▶ [EXERCISE DETAILS]:
Format the records from the line with "Screen dimensions: 1397x868" to the line with "Looking at the screenshot, I should pos(565,298)." as a Markdown table with the columns Row and Line. Number each row and skip any blank lines.

▶ [INPUT MATERIAL]:
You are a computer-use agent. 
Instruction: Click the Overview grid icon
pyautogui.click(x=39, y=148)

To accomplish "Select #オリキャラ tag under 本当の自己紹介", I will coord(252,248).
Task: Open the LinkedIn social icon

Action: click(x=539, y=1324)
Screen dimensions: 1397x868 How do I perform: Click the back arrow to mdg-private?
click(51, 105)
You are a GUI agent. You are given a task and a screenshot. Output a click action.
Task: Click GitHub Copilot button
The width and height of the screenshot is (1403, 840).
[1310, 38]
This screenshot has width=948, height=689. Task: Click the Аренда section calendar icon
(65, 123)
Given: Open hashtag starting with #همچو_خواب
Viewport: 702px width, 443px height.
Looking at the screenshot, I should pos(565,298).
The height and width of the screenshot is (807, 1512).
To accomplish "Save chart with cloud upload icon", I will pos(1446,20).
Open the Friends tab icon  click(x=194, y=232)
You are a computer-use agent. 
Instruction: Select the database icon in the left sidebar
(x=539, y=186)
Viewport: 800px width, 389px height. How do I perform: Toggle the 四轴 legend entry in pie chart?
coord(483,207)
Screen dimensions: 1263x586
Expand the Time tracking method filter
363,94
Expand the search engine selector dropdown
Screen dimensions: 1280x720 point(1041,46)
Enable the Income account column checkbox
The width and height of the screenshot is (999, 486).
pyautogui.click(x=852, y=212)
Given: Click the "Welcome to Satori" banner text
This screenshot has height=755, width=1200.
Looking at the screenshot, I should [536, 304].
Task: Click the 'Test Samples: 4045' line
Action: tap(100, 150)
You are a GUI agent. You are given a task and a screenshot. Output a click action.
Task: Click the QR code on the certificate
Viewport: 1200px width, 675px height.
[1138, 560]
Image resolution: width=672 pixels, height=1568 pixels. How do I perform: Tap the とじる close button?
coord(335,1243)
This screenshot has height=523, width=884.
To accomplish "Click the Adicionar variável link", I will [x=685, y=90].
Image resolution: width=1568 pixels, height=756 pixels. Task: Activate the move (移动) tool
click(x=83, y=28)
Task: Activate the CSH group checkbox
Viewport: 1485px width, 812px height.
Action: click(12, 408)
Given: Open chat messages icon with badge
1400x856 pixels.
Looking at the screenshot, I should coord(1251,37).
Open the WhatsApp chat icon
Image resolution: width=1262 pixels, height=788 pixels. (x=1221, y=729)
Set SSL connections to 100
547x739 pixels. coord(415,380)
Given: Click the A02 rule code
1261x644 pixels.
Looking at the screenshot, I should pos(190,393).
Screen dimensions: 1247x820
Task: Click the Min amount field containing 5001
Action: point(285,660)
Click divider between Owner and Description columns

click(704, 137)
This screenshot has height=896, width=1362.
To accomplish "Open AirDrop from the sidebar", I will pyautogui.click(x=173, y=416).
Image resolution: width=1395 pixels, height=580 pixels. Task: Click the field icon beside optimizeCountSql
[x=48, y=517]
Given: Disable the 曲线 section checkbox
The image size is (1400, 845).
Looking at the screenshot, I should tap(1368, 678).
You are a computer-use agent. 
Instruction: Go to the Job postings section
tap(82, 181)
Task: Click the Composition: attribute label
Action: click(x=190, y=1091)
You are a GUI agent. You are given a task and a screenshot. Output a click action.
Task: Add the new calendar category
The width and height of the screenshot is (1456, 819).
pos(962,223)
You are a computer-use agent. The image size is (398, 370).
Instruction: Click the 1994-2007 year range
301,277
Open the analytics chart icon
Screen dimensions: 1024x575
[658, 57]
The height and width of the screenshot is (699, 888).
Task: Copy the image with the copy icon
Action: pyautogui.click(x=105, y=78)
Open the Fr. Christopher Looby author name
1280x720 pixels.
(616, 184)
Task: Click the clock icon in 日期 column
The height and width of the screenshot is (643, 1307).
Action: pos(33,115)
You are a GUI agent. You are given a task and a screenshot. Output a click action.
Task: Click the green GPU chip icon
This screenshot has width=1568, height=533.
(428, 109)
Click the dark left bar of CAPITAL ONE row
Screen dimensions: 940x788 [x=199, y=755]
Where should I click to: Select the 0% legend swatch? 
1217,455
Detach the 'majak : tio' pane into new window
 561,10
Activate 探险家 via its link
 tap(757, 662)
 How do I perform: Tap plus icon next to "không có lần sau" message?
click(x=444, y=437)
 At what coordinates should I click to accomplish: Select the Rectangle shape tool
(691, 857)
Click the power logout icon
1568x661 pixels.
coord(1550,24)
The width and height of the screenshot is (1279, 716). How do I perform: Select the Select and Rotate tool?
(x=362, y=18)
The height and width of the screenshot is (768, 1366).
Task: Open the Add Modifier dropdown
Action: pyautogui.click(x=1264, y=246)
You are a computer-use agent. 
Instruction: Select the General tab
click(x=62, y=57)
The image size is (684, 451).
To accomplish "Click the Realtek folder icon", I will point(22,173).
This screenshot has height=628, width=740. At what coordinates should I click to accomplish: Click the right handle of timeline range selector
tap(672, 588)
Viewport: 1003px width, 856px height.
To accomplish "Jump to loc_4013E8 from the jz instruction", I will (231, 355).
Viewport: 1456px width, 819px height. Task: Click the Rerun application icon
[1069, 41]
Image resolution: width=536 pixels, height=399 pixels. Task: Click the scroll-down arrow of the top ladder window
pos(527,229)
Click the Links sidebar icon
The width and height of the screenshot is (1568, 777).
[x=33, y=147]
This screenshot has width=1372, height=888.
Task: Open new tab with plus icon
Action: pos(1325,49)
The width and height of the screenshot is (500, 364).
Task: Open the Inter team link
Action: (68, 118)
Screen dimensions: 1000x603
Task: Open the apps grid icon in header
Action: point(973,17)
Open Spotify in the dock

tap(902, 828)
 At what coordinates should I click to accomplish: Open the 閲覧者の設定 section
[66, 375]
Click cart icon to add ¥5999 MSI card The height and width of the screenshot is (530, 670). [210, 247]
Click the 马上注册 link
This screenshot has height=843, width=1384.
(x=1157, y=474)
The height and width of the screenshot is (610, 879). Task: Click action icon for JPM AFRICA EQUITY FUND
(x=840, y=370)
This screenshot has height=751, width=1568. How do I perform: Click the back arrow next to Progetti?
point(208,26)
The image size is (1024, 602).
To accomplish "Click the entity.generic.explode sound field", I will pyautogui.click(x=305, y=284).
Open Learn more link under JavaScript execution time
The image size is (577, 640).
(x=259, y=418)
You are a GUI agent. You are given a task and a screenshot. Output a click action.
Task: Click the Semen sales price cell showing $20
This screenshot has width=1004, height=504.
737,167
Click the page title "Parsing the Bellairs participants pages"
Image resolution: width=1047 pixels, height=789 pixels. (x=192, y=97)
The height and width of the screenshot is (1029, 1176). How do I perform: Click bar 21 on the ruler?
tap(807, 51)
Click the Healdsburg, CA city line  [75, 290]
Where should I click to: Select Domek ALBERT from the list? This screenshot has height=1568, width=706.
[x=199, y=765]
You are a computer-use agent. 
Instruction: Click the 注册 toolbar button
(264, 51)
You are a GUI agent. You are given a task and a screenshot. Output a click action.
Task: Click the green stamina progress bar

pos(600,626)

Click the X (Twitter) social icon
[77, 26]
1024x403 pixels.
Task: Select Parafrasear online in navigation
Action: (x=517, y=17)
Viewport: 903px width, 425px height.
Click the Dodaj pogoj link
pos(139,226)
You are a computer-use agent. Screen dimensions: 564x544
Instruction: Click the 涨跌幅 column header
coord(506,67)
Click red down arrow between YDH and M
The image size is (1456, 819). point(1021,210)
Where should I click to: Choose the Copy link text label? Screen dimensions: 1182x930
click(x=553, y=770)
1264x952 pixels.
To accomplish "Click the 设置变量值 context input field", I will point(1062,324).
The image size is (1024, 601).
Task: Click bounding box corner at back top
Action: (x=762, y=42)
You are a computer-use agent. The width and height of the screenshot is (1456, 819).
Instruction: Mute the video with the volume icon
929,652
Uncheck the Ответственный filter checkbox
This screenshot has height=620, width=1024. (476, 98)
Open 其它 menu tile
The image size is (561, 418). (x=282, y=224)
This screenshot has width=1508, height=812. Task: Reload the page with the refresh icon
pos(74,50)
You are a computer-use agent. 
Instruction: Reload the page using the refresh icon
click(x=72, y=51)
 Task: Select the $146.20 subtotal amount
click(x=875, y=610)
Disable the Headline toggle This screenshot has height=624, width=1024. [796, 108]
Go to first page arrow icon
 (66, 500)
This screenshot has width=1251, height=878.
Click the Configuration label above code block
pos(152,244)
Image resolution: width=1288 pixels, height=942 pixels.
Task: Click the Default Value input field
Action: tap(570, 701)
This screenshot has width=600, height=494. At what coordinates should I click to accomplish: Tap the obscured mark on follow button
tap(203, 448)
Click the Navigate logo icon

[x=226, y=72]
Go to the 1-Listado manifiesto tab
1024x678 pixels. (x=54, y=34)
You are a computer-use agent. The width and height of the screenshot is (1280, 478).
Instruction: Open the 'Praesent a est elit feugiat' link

▶ [IN RESPONSE]:
| Row | Line |
|---|---|
| 1 | Screen dimensions: 1397x868 How do I perform: Click the back arrow to mdg-private? |
| 2 | click(51, 105) |
| 3 | You are a GUI agent. You are given a task and a screenshot. Output a click action. |
| 4 | Task: Click GitHub Copilot button |
| 5 | The width and height of the screenshot is (1403, 840). |
| 6 | [1310, 38] |
| 7 | This screenshot has width=948, height=689. Task: Click the Аренда section calendar icon |
| 8 | (65, 123) |
| 9 | Given: Open hashtag starting with #همچو_خواب |
| 10 | Viewport: 702px width, 443px height. |
| 11 | Looking at the screenshot, I should pos(565,298). |